THE TASK: Reproduce word for word the passage of the EMC testing article below that runs between "Military, automotive and" and "and lightning simulation.", inclusive.

TEXT SEGMENT:
####

Jonathan Newell visited TÜV SÜD Product Services to find out about how EMC testing is keeping pace in a changing landscape.
TÜV SÜD’s Senior Engineer, Andy Lawson, is the kind of young, modern engineer that manages to keep pace with an electrical technology landscape that has never been subject to the kind of rapid change that’s taking place today.
Military, automotive and consumer technology are at the forefront of such changes with more function being crammed into tighter spaces with increasing levels of integration with other components, circuits and full systems.
Ensuring that such innovations stay within electromagnetic compatibility (EMC) standards is part of the task carried out by Lawson and his team and the level of equipment they have at their disposal to conduct the increasingly complex testing that is growing.
One of two locations within the UK, the Segensworth facility contributes to TÜV SÜD’s overall portfolio of testing capabilities which includes screened chambers of various sizes and EMC laboratories where tests can be performed for radiated or conducted emissions and immunity as well as transient testing and lightning simulation.
As part of a holistic engineering test facility for assessing compliance to a vast array of product standards, the EMC testing department at Segensworth has access to resources across all engineering disciplines.

####

EXTRACTED RECORDS:
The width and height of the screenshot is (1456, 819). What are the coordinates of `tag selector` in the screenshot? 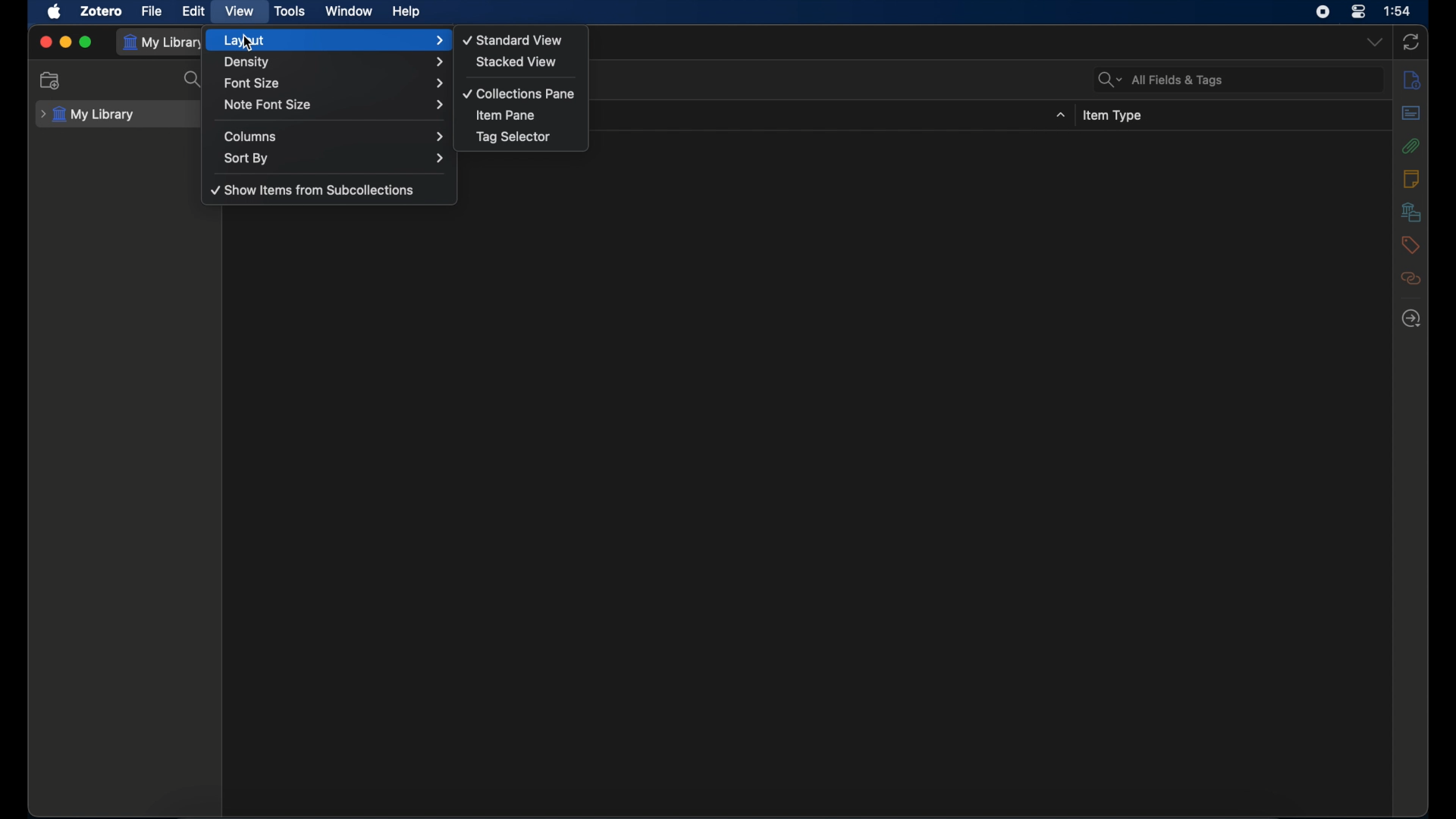 It's located at (514, 137).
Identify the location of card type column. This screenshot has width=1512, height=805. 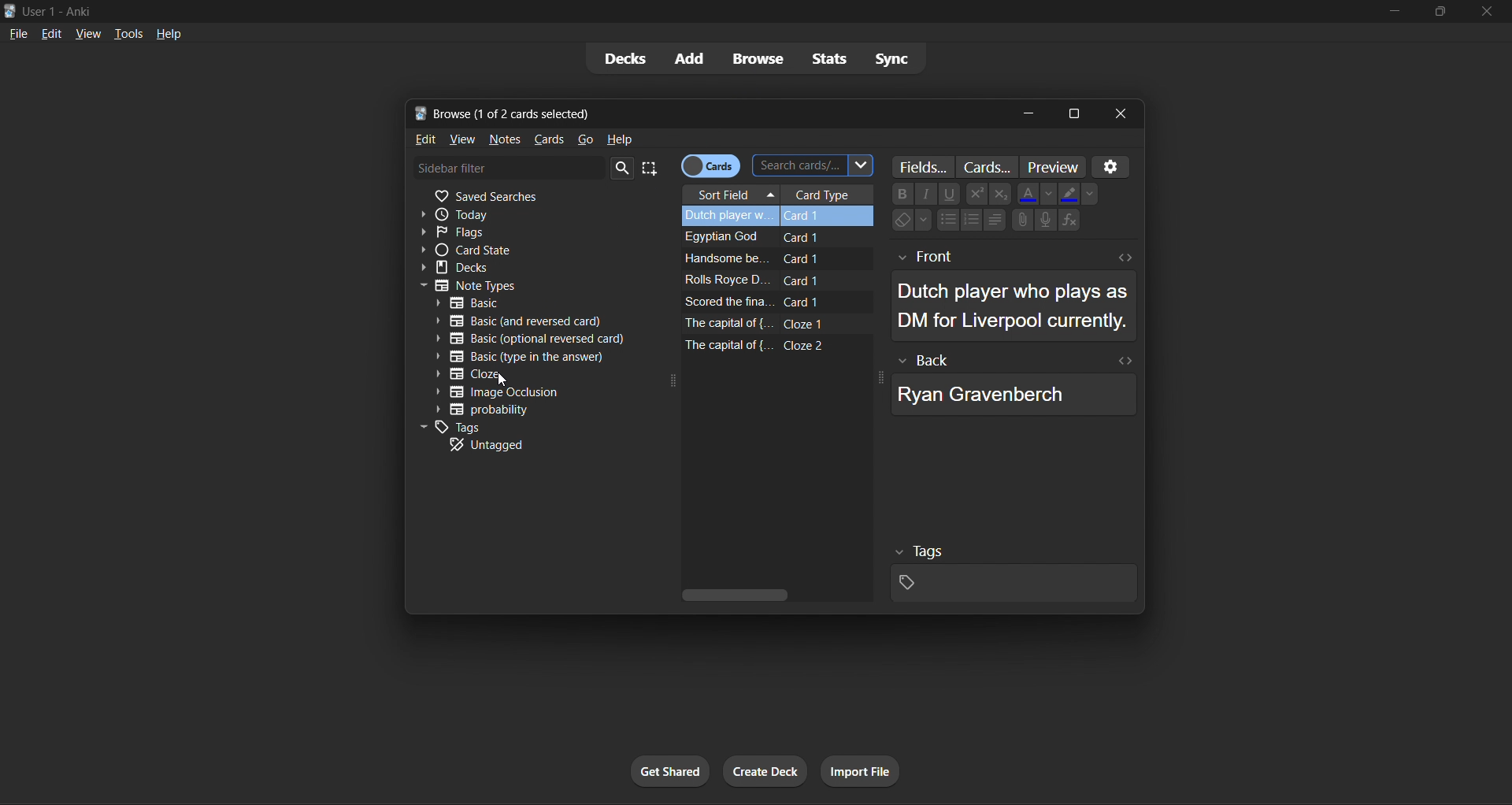
(828, 194).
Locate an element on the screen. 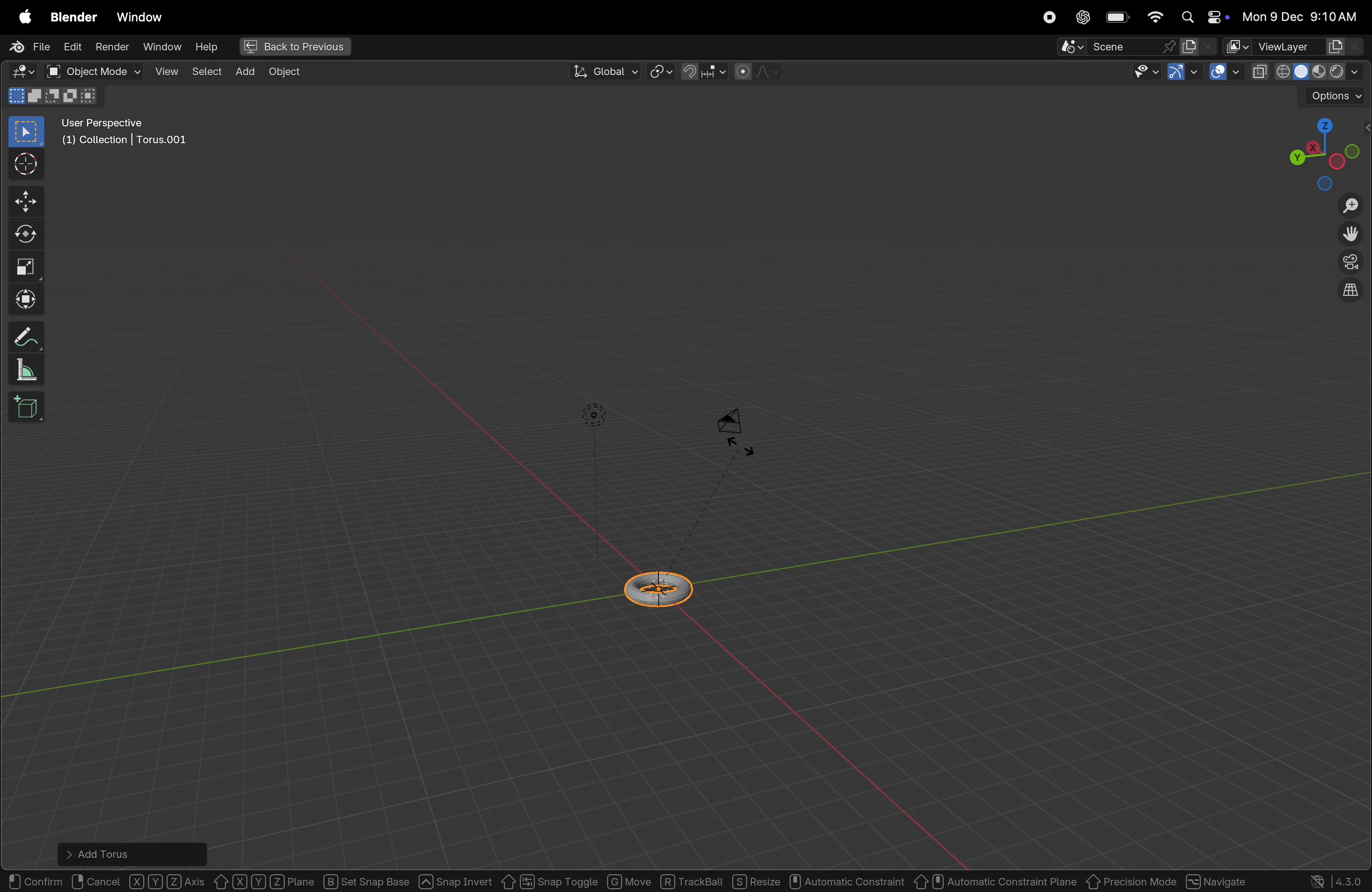 The width and height of the screenshot is (1372, 892). torus is located at coordinates (662, 587).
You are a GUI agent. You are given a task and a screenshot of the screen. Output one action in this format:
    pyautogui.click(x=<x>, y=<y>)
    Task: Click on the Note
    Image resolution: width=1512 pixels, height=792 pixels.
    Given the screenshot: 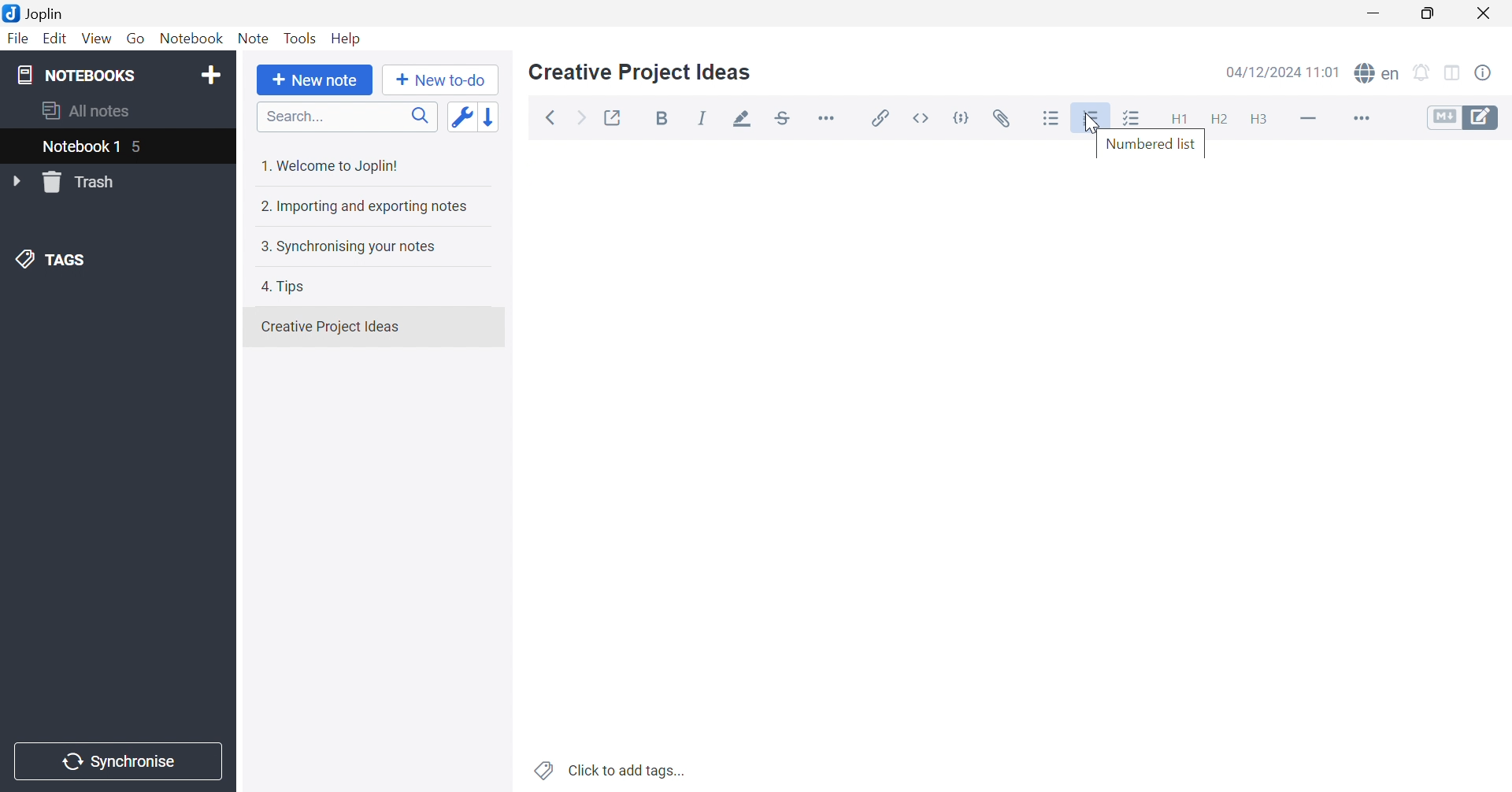 What is the action you would take?
    pyautogui.click(x=252, y=39)
    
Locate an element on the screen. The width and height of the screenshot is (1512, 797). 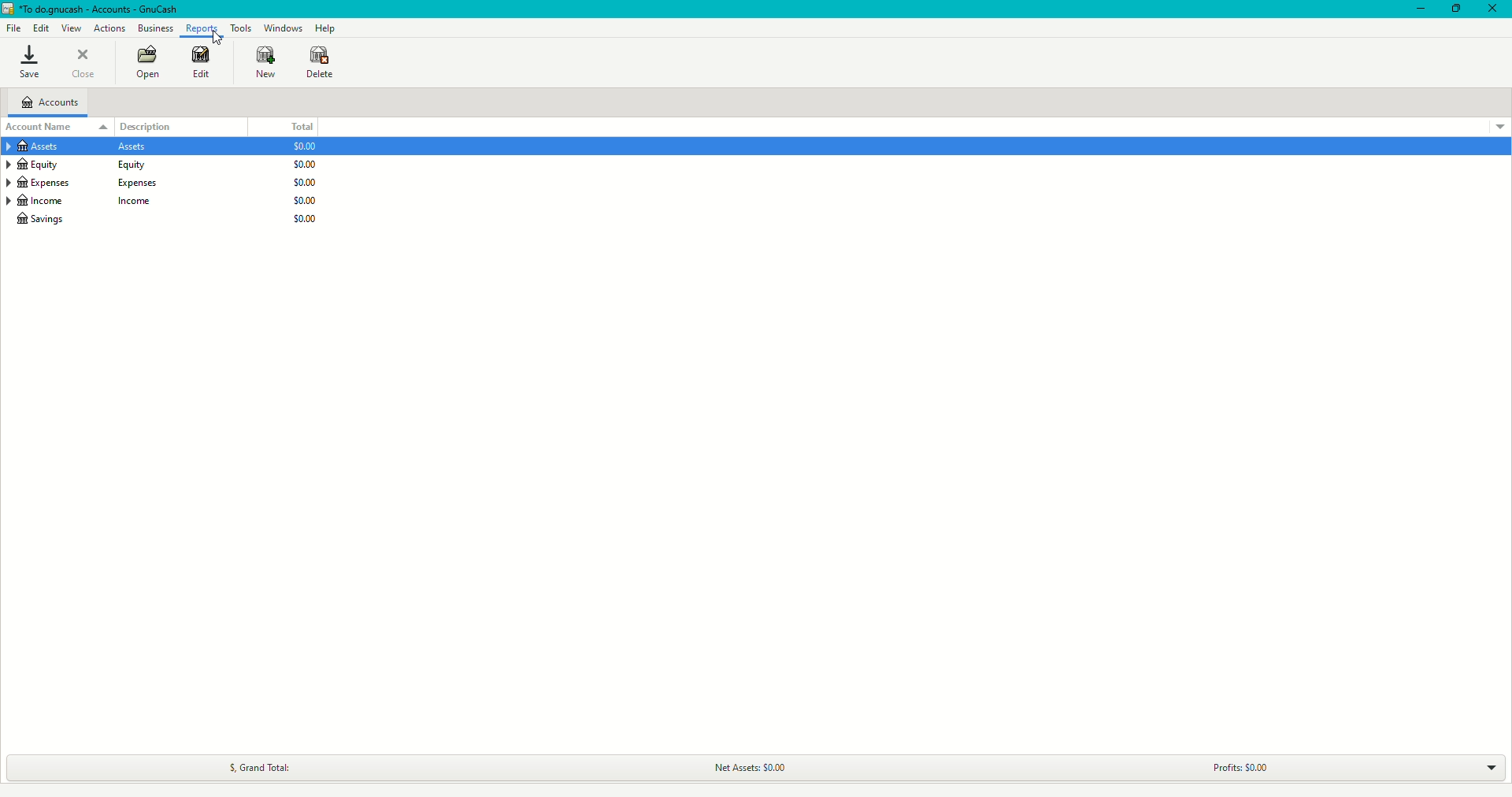
Close is located at coordinates (82, 63).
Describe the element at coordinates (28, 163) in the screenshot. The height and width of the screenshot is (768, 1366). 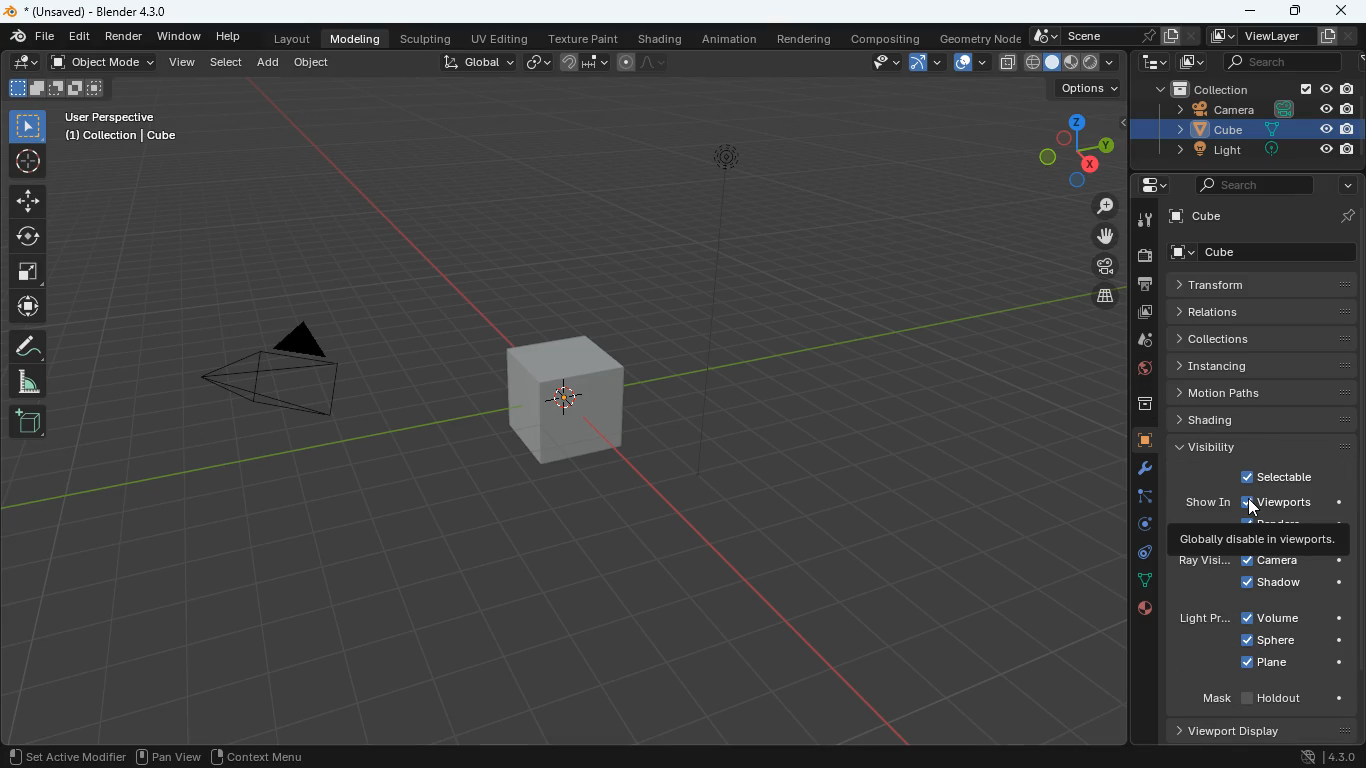
I see `aim` at that location.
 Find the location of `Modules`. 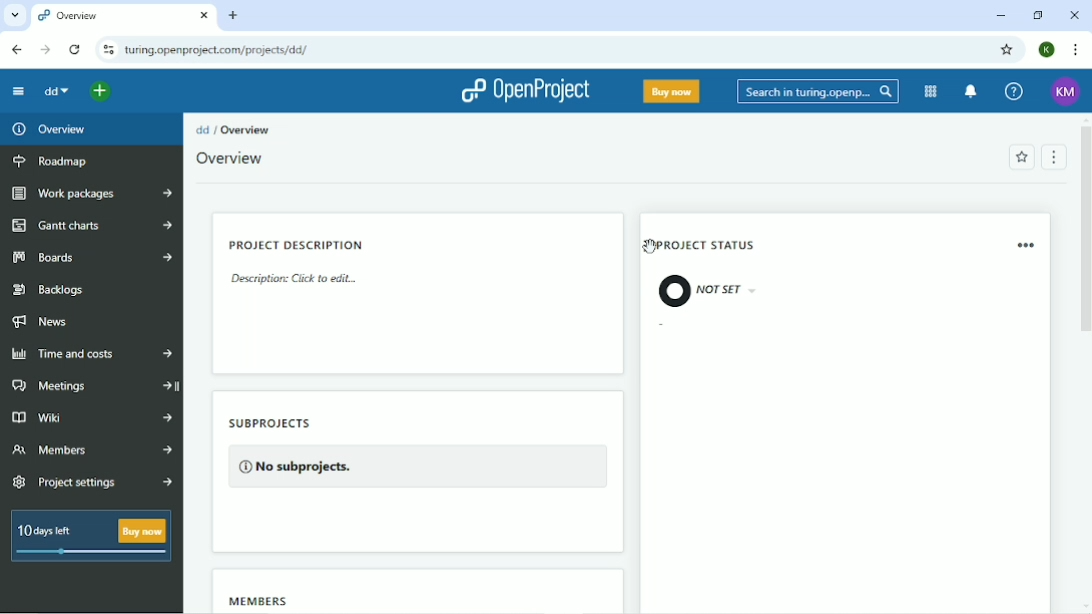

####

OUTPUT FOR THIS TASK:
Military, automotive and consumer technology are at the forefront of such changes with more function being crammed into tighter spaces with increasing levels of integration with other components, circuits and full systems.
Ensuring that such innovations stay within electromagnetic compatibility (EMC) standards is part of the task carried out by Lawson and his team and the level of equipment they have at their disposal to conduct the increasingly complex testing that is growing.
One of two locations within the UK, the Segensworth facility contributes to TÜV SÜD’s overall portfolio of testing capabilities which includes screened chambers of various sizes and EMC laboratories where tests can be performed for radiated or conducted emissions and immunity as well as transient testing and lightning simulation.